• Problem statement
Two lines in the listing below mark the span: one contains "Instruction: Browse for" and one contains "Task: Select the Житомир city marker dot". Reproduce both of them and everything between, exactly.

• Exercise data
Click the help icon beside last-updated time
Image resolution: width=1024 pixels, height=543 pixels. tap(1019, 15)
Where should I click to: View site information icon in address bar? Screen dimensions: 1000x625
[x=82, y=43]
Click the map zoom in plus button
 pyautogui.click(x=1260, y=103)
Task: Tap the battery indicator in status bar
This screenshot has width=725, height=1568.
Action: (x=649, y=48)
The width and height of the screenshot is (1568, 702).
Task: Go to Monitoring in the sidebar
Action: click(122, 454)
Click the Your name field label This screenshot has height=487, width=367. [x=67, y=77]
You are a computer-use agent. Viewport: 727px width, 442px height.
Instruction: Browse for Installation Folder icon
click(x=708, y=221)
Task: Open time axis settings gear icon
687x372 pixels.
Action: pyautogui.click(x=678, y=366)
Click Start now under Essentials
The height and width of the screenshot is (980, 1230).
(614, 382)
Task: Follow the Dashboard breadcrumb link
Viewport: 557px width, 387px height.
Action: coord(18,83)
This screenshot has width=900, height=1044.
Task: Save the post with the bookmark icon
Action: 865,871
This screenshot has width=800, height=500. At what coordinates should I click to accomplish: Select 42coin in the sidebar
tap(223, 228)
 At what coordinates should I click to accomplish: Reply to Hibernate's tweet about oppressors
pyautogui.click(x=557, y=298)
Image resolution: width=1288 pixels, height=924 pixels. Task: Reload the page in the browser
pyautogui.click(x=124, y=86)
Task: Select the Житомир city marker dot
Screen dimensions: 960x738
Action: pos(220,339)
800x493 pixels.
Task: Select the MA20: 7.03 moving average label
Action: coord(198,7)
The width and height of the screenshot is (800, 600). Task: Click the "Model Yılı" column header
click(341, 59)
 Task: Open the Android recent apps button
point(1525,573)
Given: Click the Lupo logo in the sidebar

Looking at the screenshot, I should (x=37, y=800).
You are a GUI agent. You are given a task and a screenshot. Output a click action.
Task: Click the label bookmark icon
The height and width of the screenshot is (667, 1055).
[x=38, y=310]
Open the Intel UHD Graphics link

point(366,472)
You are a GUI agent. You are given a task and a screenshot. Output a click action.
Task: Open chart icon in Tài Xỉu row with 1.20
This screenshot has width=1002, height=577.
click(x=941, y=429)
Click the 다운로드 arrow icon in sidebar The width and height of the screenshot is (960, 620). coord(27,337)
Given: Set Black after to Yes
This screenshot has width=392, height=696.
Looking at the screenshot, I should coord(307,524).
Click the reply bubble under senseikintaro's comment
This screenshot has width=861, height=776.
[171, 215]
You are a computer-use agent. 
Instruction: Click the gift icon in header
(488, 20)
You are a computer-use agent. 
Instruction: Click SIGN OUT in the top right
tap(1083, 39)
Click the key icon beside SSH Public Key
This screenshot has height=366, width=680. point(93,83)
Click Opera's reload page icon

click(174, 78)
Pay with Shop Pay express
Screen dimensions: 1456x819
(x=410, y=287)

• Written answer
Instruction: Browse for Installation Folder icon
click(x=708, y=221)
Task: Open time axis settings gear icon
687x372 pixels.
Action: pyautogui.click(x=678, y=366)
Click Start now under Essentials
The height and width of the screenshot is (980, 1230).
(614, 382)
Task: Follow the Dashboard breadcrumb link
Viewport: 557px width, 387px height.
Action: coord(18,83)
This screenshot has width=900, height=1044.
Task: Save the post with the bookmark icon
Action: 865,871
This screenshot has width=800, height=500. At what coordinates should I click to accomplish: Select 42coin in the sidebar
tap(223, 228)
 At what coordinates should I click to accomplish: Reply to Hibernate's tweet about oppressors
pyautogui.click(x=557, y=298)
Image resolution: width=1288 pixels, height=924 pixels. Task: Reload the page in the browser
pyautogui.click(x=124, y=86)
Task: Select the Житомир city marker dot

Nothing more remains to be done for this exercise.